But I think the core of his naturalism is what I call methodological naturalism. And the idea of methodological naturalism is really an idea about how one does philosophy, and what one’s doing when one does philosophy. It’s the thought—to start with—that there aren’t any distinctively philosophical ways of knowing things or solving problems. There is nothing to be discovered via the a priori. Philosophy, in this respect, is just continuous with the empirical sciences. It is perhaps more reflective—more synthetic—than the typical practice of the empirical sciences, but it really isn’t different in kind. And part of the importance of describing Nietzsche as being this kind of methodological naturalist is that it explains something about why he’s not a physicalist. Like any good methodological naturalist, he is perfectly willing to countenance any kinds of entities that figure in successful a posteriori explanations of phenomena. So very importantly for Nietzsche, he proclaims himself the first psychologist. And he thinks psychological explanations are good explanations—better than explanations of the same phenomena in moral or religious terms. But there’s no pretense that he thinks the psychological phenomena that figure in good explanations of, say, people’s moral beliefs are going to be reducible to physical or natural phenomena.

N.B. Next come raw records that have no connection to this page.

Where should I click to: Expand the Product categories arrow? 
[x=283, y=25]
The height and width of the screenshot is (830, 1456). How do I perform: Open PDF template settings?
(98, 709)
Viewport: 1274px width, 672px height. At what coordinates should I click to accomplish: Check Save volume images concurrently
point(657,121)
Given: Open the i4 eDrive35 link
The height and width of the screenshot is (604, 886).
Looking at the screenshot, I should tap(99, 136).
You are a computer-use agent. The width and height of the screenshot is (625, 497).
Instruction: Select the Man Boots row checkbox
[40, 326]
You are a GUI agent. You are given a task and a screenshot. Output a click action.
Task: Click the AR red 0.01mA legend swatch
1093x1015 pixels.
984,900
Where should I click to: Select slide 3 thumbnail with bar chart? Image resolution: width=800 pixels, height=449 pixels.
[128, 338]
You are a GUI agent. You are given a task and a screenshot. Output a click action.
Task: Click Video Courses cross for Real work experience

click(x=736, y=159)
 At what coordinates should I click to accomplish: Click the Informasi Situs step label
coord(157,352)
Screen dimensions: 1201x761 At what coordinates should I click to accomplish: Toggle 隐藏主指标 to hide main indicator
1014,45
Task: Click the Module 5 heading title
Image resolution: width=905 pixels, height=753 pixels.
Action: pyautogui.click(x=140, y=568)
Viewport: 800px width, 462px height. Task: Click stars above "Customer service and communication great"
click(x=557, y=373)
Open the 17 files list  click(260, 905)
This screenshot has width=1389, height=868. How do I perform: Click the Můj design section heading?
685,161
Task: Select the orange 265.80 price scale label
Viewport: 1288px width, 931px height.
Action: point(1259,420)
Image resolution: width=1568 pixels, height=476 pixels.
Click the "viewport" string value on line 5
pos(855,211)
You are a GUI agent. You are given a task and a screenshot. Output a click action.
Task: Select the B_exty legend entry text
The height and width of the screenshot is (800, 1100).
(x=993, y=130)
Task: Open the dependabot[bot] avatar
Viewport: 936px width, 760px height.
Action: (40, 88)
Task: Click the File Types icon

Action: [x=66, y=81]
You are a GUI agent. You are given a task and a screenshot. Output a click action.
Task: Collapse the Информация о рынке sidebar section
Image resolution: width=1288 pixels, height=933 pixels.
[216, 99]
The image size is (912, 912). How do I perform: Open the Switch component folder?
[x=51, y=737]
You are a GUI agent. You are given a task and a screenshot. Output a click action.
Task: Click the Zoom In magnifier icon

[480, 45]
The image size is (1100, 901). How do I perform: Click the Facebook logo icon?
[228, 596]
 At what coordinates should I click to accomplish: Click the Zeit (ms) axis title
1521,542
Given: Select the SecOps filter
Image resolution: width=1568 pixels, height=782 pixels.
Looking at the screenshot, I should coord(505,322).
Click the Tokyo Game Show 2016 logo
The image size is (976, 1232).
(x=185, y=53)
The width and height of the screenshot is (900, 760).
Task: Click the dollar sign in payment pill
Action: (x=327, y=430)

And now one further wrinkle on the methodological naturalism: I refer to Nietzsche as what I call a speculative methodological naturalist. This makes him very much like Hume. You can be a methodological naturalist in the sense of drawing on a well-established paradigm in the empirical sciences to understand some phenomenon. The problem for both Hume and Nietzsche is: there is no paradigm for them to draw on. Nietzsche has one that he’s sort of taken by, which is developments in 19th century physiology. But Nietzsche, like Hume, also wants to come up with what is essentially a speculative psychological theory that’s predicated on certain claims about what human beings are like, and then exploit these claims to explain aspects of human beliefs and practices. You see a structure of argument in Nietzsche that is familiar from Hume: we take some class of beliefs—say, beliefs in causation, for Hume, or in the case of Nietzsche, beliefs in morality. Nietzsche and Hume are both skeptical that these beliefs can be rationally vindicated—that we would be warranted in holding them, based on our best rational criteria for what would warrant holding those beliefs.

And then, the puzzle arises: well, why do we hold these beliefs? What actually explains it? This is where the speculative naturalism kicks in as a way of providing a certain kind of psychological explanation for why creatures like us would nonetheless accept these beliefs, even though there’s no rational vindication for them. A famous example in the Nietzschean corpus is the puzzle that is really central to Nietzsche’s book On the Genealogy of Morality. Why is it that the ascetic ideal, as he calls it—that is, ideals of self-denial, self-abnegation, selflessness, which he thinks, quite plausibly, are characteristic of the moral doctrines of all the world’s major religions—his puzzle is: why would such an ideal have taken such a powerful hold on the human mind? How did we become, as he says, the ascetic planet par excellence? And the third essay of the Genealogy proposes a very complicated psychological explanation as to why it is that ascetic ideals would be very attractive to people, given what human beings are actually like. And if it makes sense, we can talk about the details of the explanation, but that’s probably one of the most famous cases in the corpus.

Matt Teichman:
So we can say that Nietzsche was a naturalist, by which we mean that he thought the methods of philosophy should be continuous with the methods of science—the hard sciences—so that philosophy could study things in the same way that the hard sciences study things. One of the things that he thought could be studied was human nature. And in fact, he thought that the study of human nature could tell us something about why we have the moral beliefs that we have. For instance, the belief in acting for the good of others, rather than for the good of oneself, or in having pity and empathy for the sufferings of others, and so on, and so forth. What is it that you’d say to someone who, let’s say, really believed in this sort of morality—who thought that pity and altruism were good things? How would you get them to see Nietzsche’s side of the story?

Brian Leiter:
Yes, well, this is a tricky question. Let me just add one minor qualification to what you were saying, which is that it’s a mistake to think of Nietzsche’s speculative methodological naturalism as depending only on the hard sciences. It’s true the hard sciences provide sort of a model of the kinds of explanations—the structure of explanation in terms of appeal to deterministic causes. (Put aside quantum physics, which was unknown to both Nietzsche and Hume.) So they’re a model in that sense. The only thing I hesitate about is: you might say, well, the hard sciences, they don’t include psychology. And of course, psychological explanation is the primary terrain on which Nietzsche operates.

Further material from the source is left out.